Lady Helen, sin embargo, no tuvo sus escrúpulos.
– ¿Qué le ha pasado a Deborah?
– Tommy rompió su compromiso -contestó Sidney-. ¿No te lo ha dicho Cotter? A juzgar por cómo lo cuenta la cocinera de mamá, echaba sapos y culebras por el teléfono. Como una fiera. Casi esperaba que retara a duelo a Tommy para exigir satisfacción. «Pistolas o cuchillos», casi le oía gritar. «En Speaker's Córner al alba.» ¿No te lo ha contado Tommy? Decididamente peculiar. A menos, por supuesto, que tema que seas tú quien le exija satisfacción, Simon. -Rió y luego adoptó un aire pensativo-. No pensarás que sea un problema de clases, ¿verdad? Considerando que Peter vive con Sasha, dudo que los Lynley sean clasistas.
Mientras su hermana hablaba, St. James comprendió que Sidney no tenía ni idea de lo sucedido desde su amarga partida de Howenstow aquel domingo por la mañana. Abrió el cajón inferior de su mesa de trabajo y sacó el frasco de perfume.
– ¿Has perdido esto? -preguntó.
Sidney lo cogió, muy contenta.
– ¿Dónde lo has encontrado? No me digas que fue en el ropero de Howenstow. Acepto lo de los zapatos, pero de ahí no paso.
– Justin lo cogió de tu habitación, Sidney.
Una frase muy sencilla, seis palabras, ni una más. El efecto que produjo en su hermana fue instantáneo. Su sonrisa se desvaneció. Intentó mantenerla, pero sus labios temblaron del esfuerzo. La alegría la abandonó. Su cuerpo pareció encogerse. El rápido fin de su desenvoltura reveló a St. James el precario control sobre sus emociones, cómo enmascaraba un dolor que aún no había estallado mediante su actual comportamiento despreocupado.
– ¿Justin? -preguntó-. ¿Por qué?
No era sencillo decírselo. Sabía que sólo contribuiría a aumentar su dolor. Sin embargo, quizá era la única forma de que por fin enterrara su muerto.

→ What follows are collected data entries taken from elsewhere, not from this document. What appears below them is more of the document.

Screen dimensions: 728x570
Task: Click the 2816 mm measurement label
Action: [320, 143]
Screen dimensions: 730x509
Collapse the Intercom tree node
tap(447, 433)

– Para acusarte del asesinato -respondió.
– Eso es ridículo.
– Quería asesinar a Peter Lynley. En cambio, mató a Sasha Nifford.
– No entiendo.
Dio vueltas y vueltas al frasco de perfume. Inclinó la cabeza. Se acarició las mejillas.
– Estaba lleno de droga que ella confundió con heroína.

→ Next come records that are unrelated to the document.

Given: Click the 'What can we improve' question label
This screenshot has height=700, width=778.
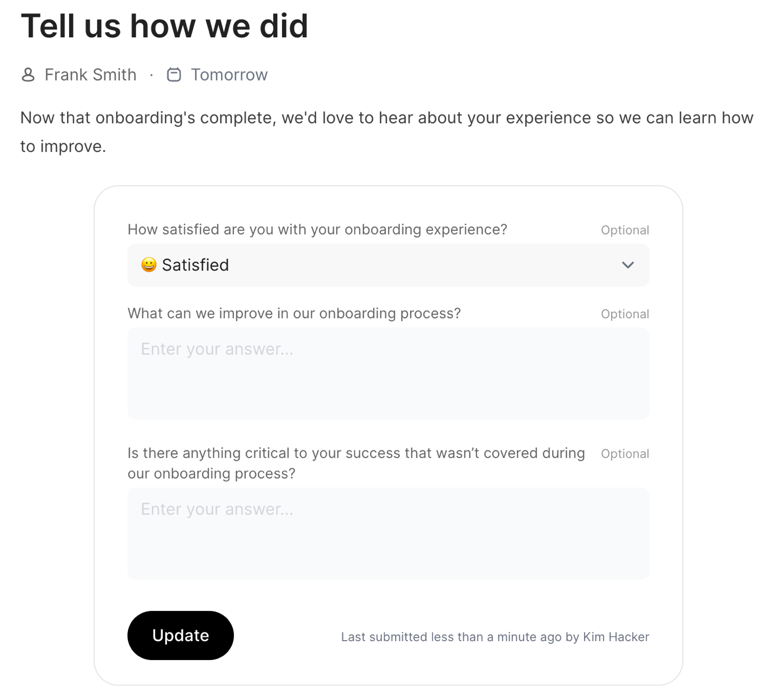Looking at the screenshot, I should 294,313.
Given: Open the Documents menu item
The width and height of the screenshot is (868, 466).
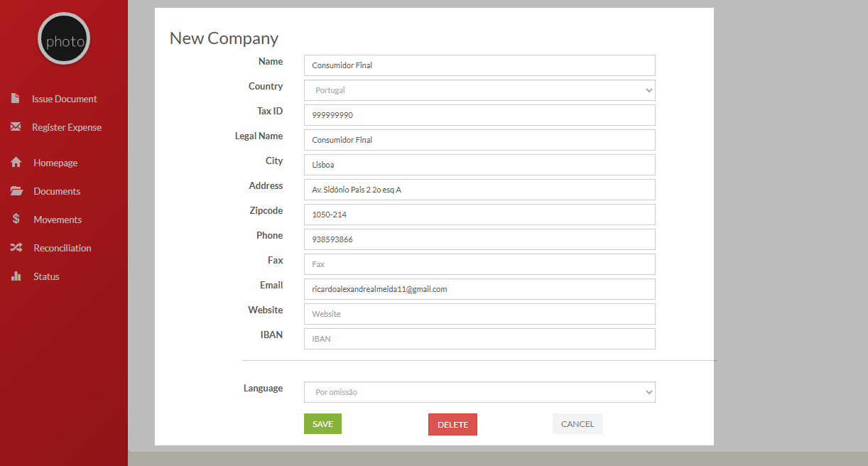Looking at the screenshot, I should click(x=57, y=191).
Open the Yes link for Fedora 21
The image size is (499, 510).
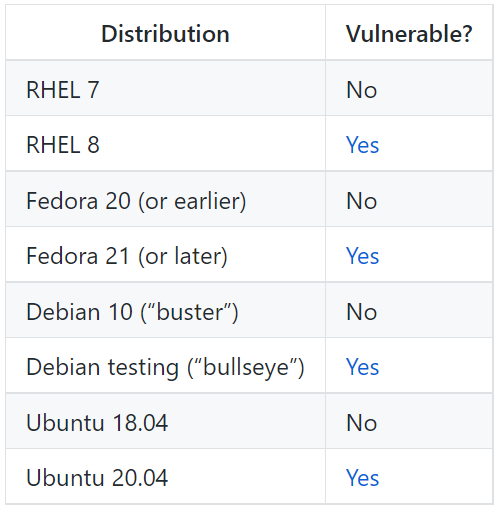click(x=362, y=256)
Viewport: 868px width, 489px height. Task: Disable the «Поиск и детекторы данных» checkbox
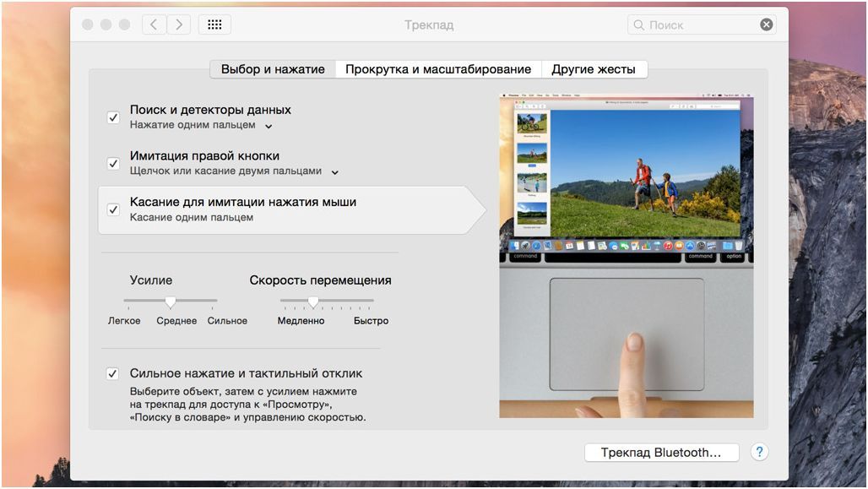(113, 117)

Entonces, Sidney levantó la vista. St. James se fijó en la expresión de su rostro. La utilización de una droga como medio de cometer un asesinato dejaba la verdad al desnudo.
– Lo siento, cariño.
– Pero Peter… Justin me dijo que Peter estuvo en casa de Cambrey. Dijo que se pelearon, y que Mick Cambrey murió después. Dijo que Peter quería matarle… No entiendo. Peter debió averiguar que Justin os había hablado a ti y a Peter del asunto. Él lo sabía. Lo sabía.

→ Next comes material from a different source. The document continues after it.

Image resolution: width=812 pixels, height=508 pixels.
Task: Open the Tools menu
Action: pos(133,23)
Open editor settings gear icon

– Peter no mató a Justin, Sid. Ni siquiera estaba en Howenstow cuando Justin murió.
– Entonces, ¿por qué?
– Peter oyó algo que no debía oír. Podía utilizarlo contra Justin en algún momento, sobre todo después del asesinato de Mick Cambrey. Justin se puso nervioso. Sabía que Peter iba desesperado por conseguir dinero y cocaína. Sabía que era inestable. No podía predecir su comportamiento, de modo que necesitaba deshacerse de él.
St. James y lady Helen completaron el relato. Islington, el oncomet, Trenarrow, Cambrey. La clínica y el cáncer. La sustitución de un placebo que causó la muerte de Mick.
– Brooke estaba en peligro -dijo St. James-. Tomó medidas para eliminarlo.
– ¿Y yo? -preguntó Sidney-. El frasco es mío. ¿Acaso no sabía que la gente me creería implicada?
Agarró el frasco con tanta fuerza, que sus dedos se pusieron blancos.
– Aquel día en la playa, Sidney -dijo lady Helen-, recibió una fuerte humillación.
– Quería castigarte -añadió St. James.